Sartre : autrui est celui qui me regarde. Le regard d'autrui me révèle comme objet — je prends conscience de moi sous le regard de l'autre (la honte : « j'ai honte de ce que je suis devant autrui »). Autrui est indispensable à ma conscience de moi.
Levinas : le visage d'autrui m'interpelle éthiquement.
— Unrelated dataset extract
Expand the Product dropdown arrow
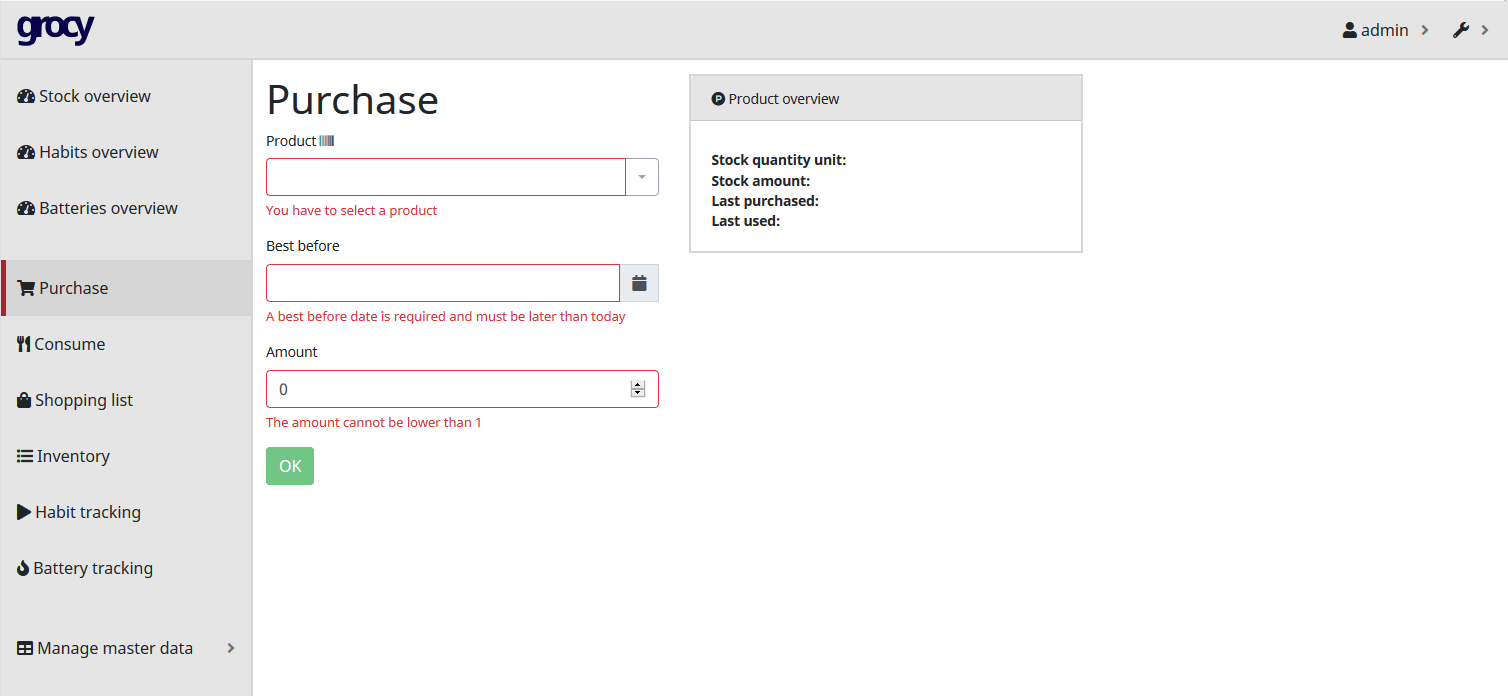This screenshot has width=1508, height=696. click(x=641, y=177)
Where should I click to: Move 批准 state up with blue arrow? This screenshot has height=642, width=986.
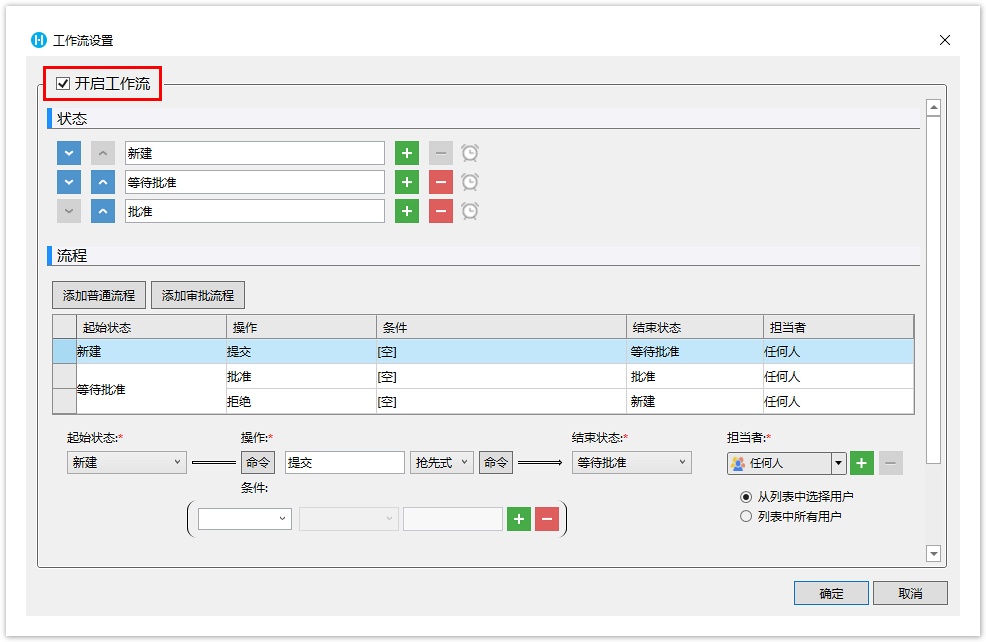103,211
La conscience morale naît de la rencontre avec le visage de l'autre, qui me dit « tu ne tueras point ». Autrui est premier, pas le moi.
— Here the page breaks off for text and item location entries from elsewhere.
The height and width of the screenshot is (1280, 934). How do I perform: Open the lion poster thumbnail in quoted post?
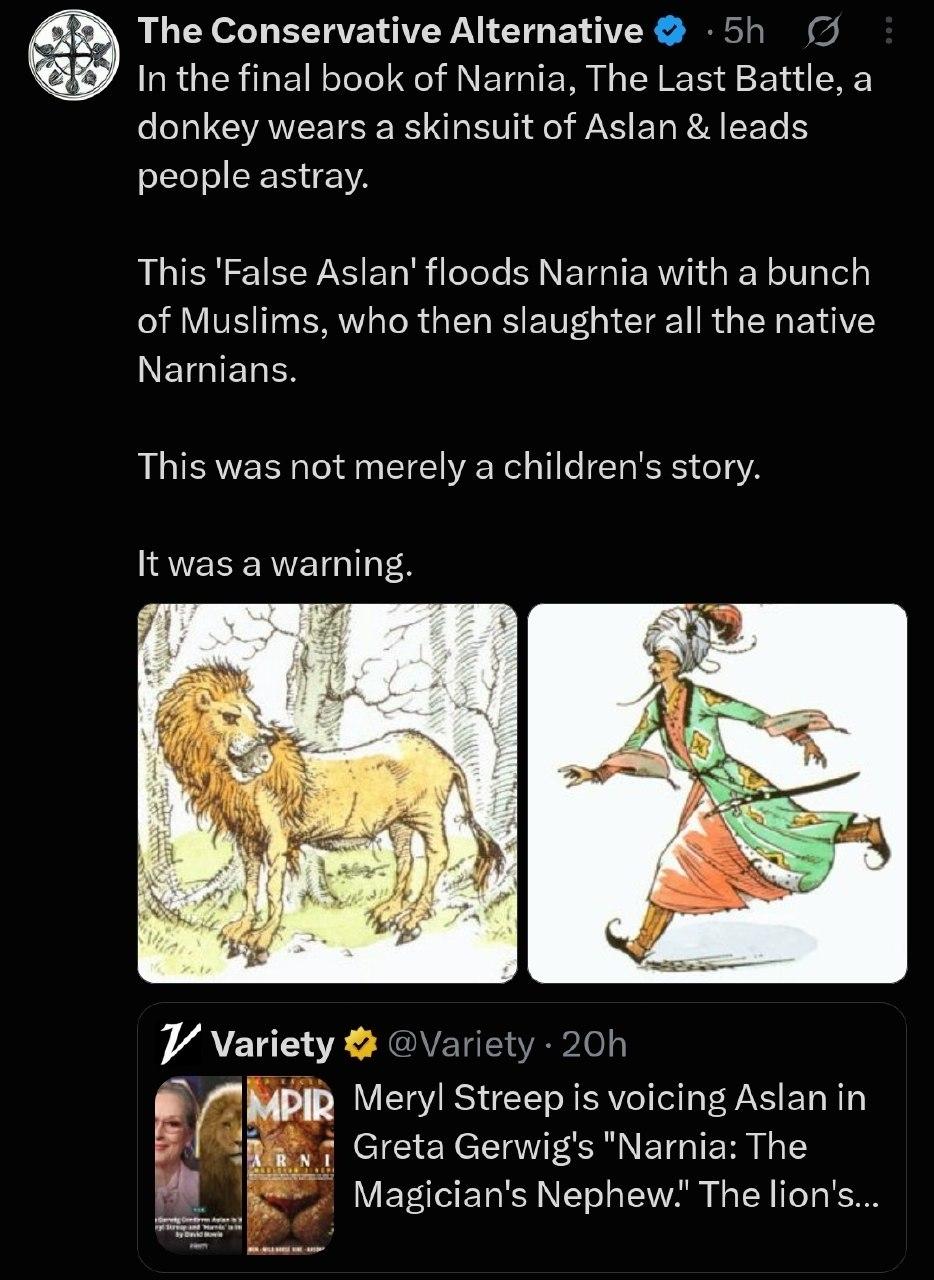click(x=289, y=1160)
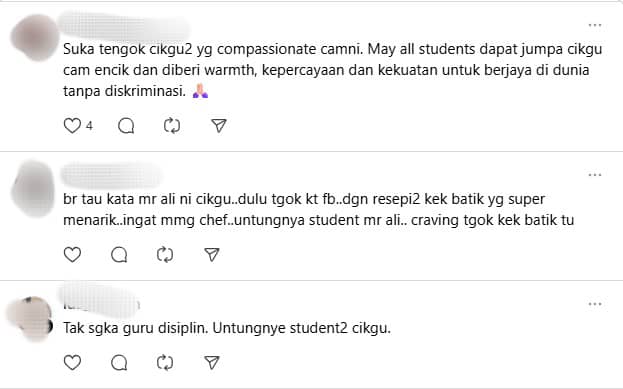Open second commenter's avatar
Image resolution: width=623 pixels, height=389 pixels.
click(33, 188)
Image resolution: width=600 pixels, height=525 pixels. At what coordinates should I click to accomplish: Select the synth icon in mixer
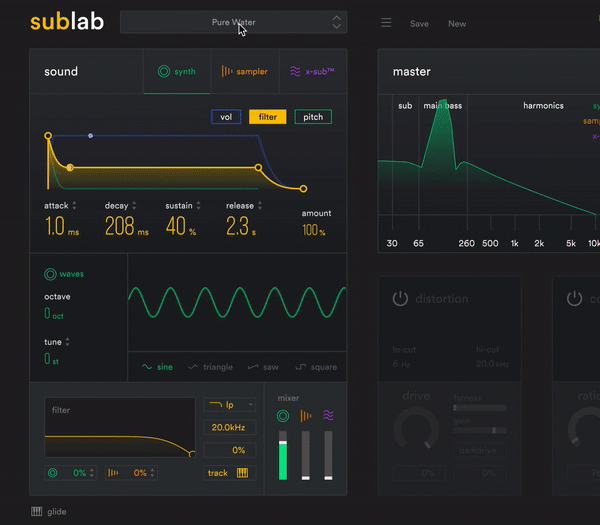click(283, 416)
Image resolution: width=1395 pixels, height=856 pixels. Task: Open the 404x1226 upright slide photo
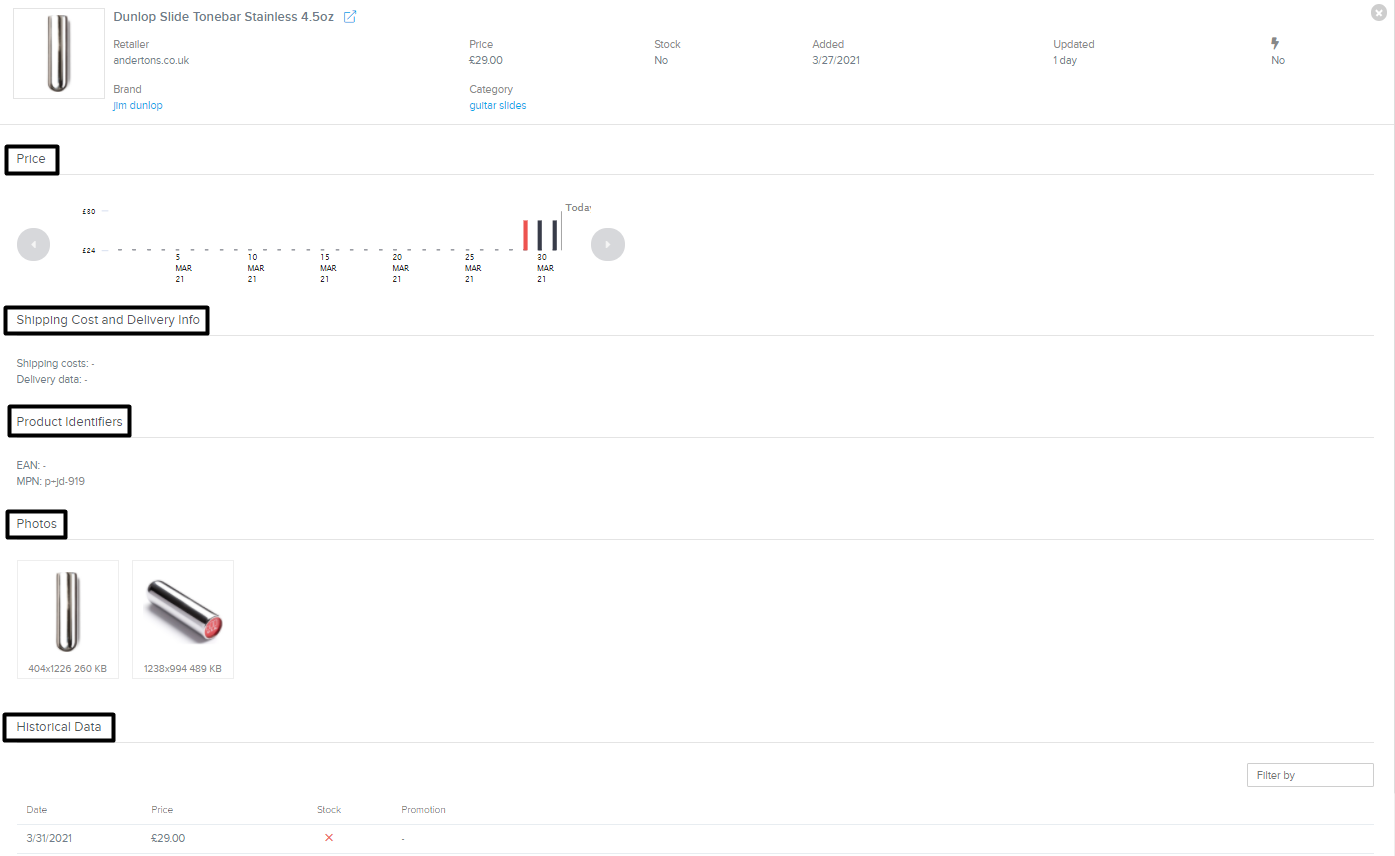pos(68,612)
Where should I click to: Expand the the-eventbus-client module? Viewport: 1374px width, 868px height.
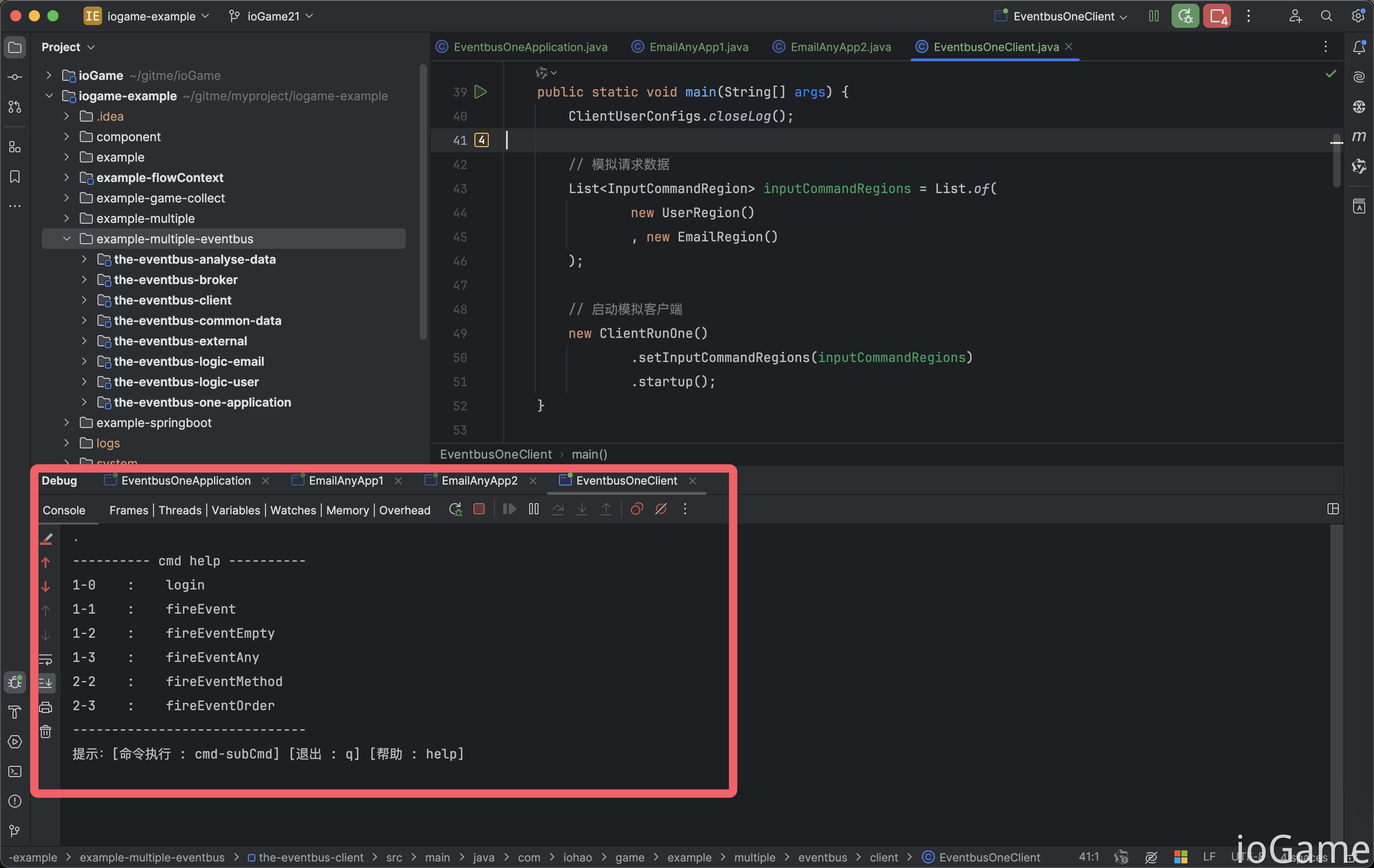(x=84, y=300)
Tableau récapitulatif des thèses
| Philosophe | Thèse sur la conscience | Concepts clés |
|---|---|---|
| Descartes | La conscience est transparente ; le cogito est la première certitude | Cogito, res cogitans, dualisme, doute |
| Locke | L'identité personnelle repose sur la conscience (mémoire) | Identité, mémoire, responsabilité |
| Leibniz | Il existe des perceptions inconscientes (petites perceptions) | Petites perceptions, aperception |
| Hegel | La conscience de soi naît de la reconnaissance par autrui | Maître/esclave, reconnaissance, travail |
| Husserl | Toute conscience est conscience de quelque chose (intentionnalité) | Intentionnalité, épochè, phénoménologie |
| Freud | L'inconscient gouverne le moi ; la conscience est une surface | Ça/Moi/Surmoi, refoulement, 3e blessure |
| Sartre | La conscience est néant et liberté ; la mauvaise foi nie cette liberté | Pour-soi/en-soi, néant, mauvaise foi, angoisse |
| Merleau-Ponty | La conscience est incarnée dans un corps propre | Corps propre, perception, être-au-monde |
| Rousseau | La conscience morale est un sentiment naturel inné | Voix de l'âme, sentiment, nature |
| Nietzsche | La conscience morale est cruauté intériorisée (dressage social) | Mauvaise conscience, généalogie, instincts |
| Kant | La conscience morale est la voix de la raison pratique | Impératif catégorique, devoir, raison |
| Levinas | La conscience naît du visage d'autrui qui m'interpelle | Visage, altérité, responsabilité |
Exercices types bac
II. Oui, la conscience de soi se constitue par la rencontre d'autrui — Hegel : la dialectique de la reconnaissance. Sartre : le regard d'autrui me révèle à moi-même (la honte). Levinas : le visage de l'autre fonde ma conscience morale.
III. La conscience de soi est un processus entre intériorité et altérité — Merleau-Ponty : le corps propre est déjà ouvert au monde et à autrui. La conscience de soi n'est ni purement solitaire ni purement sociale : elle est un mouvement permanent de retour sur soi à travers l'expérience du monde et des autres.